▶ SCHRIFTLICHE AUFGABE
Führe den folgenden Textausschnitt über die Arbeitsnummern der Internierten im Anschluss an seinen letzten Satz weiter.
##### TEXTAUSSCHNITT #####
„Wir werden eine Nummer“ (III)

Rekonstruktion des Deportationsgeschehens im Spiegel von Erinnerungen

Eine weitere Station auf dem Weg zur Übernahme der Interniertenrolle war das Eintauschen des Namens gegen eine Nummer, die die Internierten kurz nach der Ankunft bekamen und bis zu ihrer Entlassung behielten: „Also jetzt wussten wir, dass wir von selbstständigen Menschen zu einer Arbeitsnummer geworden sind.“

Diese Tatsache wurde sehr different erlebt, fand je nach zeitlichem Abstand zum Geschehen aber auch eine unterschiedliche Bewertung. Bei der Durchsicht der Tagebücher fällt auf: Die Nummer wird nur ein einziges Mal und da auch nur sehr lapidar erwähnt. Unter dem 6.2.1945 heißt es bei Inge von Hannenheim: „Wir bekommen die Fabriksnummer.“ Auch in einigen unmittelbar nach der Rückkehr (1947 bzw. 1949) geschriebenen Berichten wird ohne Emotionen, lediglich registrierend von der Zuteilung der Nummer erzählt:

„1005 war meine Arbeitsnummer, meine Erkennungsmarke. Eine runde Blechnummer trugen wir am Hals. Morgens bei Arbeitsanfang wurde die Nummer abgegeben, abends bekamen wir sie zurück.“
Die Nummer diente der Kontrolle; mehr wird hier nicht ausgedrückt. Sie kann sogar unter einem positiven Aspekt erinnert werden. Richard Gündisch verbindet mit ihr ein gutes Erlebnis. Er war Grubenarbeiter und musste sich vor Betreten des Schachts bei der Lampenausgabe melden:
„Dort löse ich sofort die Lampe, nachdem ich meine Nummer angegeben habe. Nie werde ich diese Nummer vergessen: 1107 (odin, odin, nul, sjem), nur russisch ist sie mir geläufig. Das freundliche russische Mädchen bei der Lampenausgabe kennt meine Nummer. Wenn ich die Lampe eingebe, lächelt es und sagt sofort meine Nummer. Wir beide sind gut Freund, obwohl wir nur drei Wörter mitei-nander sprechen, die Nummer, danke, bitte.“

In dem folgenden Zitat aus dem Jahr 1956 hingegen kommt die negative Bewertung des Namentausches zum Ausdruck:

„Wir (...) gaben unsere wichtigsten Personaldaten ab, und als Gegenleistung erhielten wir eine Nummer. Man machte uns aufmerksam, dass wir uns diese Nummer unbedingt merken müssten, da dies nun-mehr unsere sogenannte Arbeitsnummer sei, die in Zukunft unseren bürgerlichen Namen ersetzen wird. So hieß ich z. B. in Zukunft nach meiner Arbeitsnummer einfach: 469.“

Eine andere Internierte hat das Ablegen des Namens als einen tiefen Eingriff in ihre Persönlichkeit empfunden, sie fühlte ihr Menschsein in Frage gestellt, sie hatte nicht eine Nummer, sie war eine Nummer. Deshalb wirkte die Wiedererlangung des Namens kurz vor der Heimfahrt auf sie befreiend und ermutigend:

„Wir brauchen nicht mehr zu arbeiten. Wir werden bei Namen aufgerufen – bei Namen, nicht mehr mit unseren Nummern. Das muss wirklich etwas bedeuten. 848 und 623 – diese beiden Nummern sind die ganzen zwei Jahre mit meiner Person unlöslich verbunden gewesen. Der Außendienst mit der Arbeit auf dem Bau und der Innendienst mit Revier und Hausarbeit werden durch diese Nummern allein gekennzeichnet. Jetzt empfange ich meinen Namen zurück wie ein geraubtes und lange vorenthaltenes Gut.“

Auch von weiteren Demütigungen wie Bestrafungen, z. B. Brotentzug, Zusatzarbeit, Kofferkontrollen und Leibesvisitationen wird berichtet.
##### DATENZEILEN #####
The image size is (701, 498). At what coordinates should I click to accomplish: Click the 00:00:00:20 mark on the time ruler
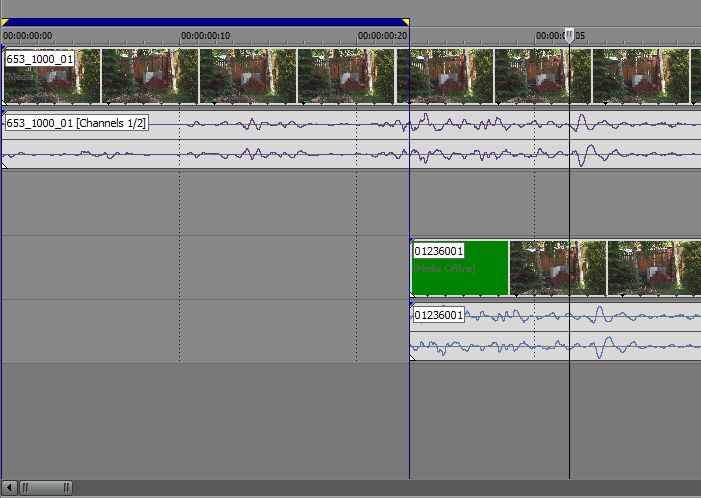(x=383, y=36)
#####
##### DATENZEILEN #####
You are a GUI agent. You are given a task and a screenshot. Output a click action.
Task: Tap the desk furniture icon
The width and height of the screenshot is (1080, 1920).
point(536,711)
#####
▶ DIE ANTWORT
Doch ich komme nun zum zweiten Teil meiner Ausführungen:

Das Essen und der Hunger

Die Mahlzeiten wurden in der Regel in einem zum Lager gehörenden Essraum (russ. stolovaja) verabreicht. Daneben befand sich die Küche.

Während der Arbeitszeit gingen die Internierten in eine Werkskantine zum Essen. Die Einrichtung des Essraums in einem Lager in Krivoj Rog z. B. bestand aus rohen Brettern, über Pflöcke gelegt, die in den gestampften Lehmboden gerammt waren, 50 cm breit die Tische, 20 cm breit die Bänke. Ähnliches wird aus Enakievo berichtet:

Im „Speisesaal (...) wurden ungehobelte Tische und Bänke aufgestellt, roh zusammengezimmert. Die russischen Offiziere sind stolz, dass sie sie uns verschaffen konnten, denn in diesem vom Krieg geplünderten Land gehören auch die einfachsten Einrichtungsgegenstände zu den Seltenheiten.“
Oft waren die Räume für die Belegschaft zu klein, deshalb musste in Schichten gegessen werden. Als Essgeschirr dienten eigene Schüsseln oder alte Konservendosen, als Besteck ein mitgebrachter oder im Lager selbst hergestellter Löffel.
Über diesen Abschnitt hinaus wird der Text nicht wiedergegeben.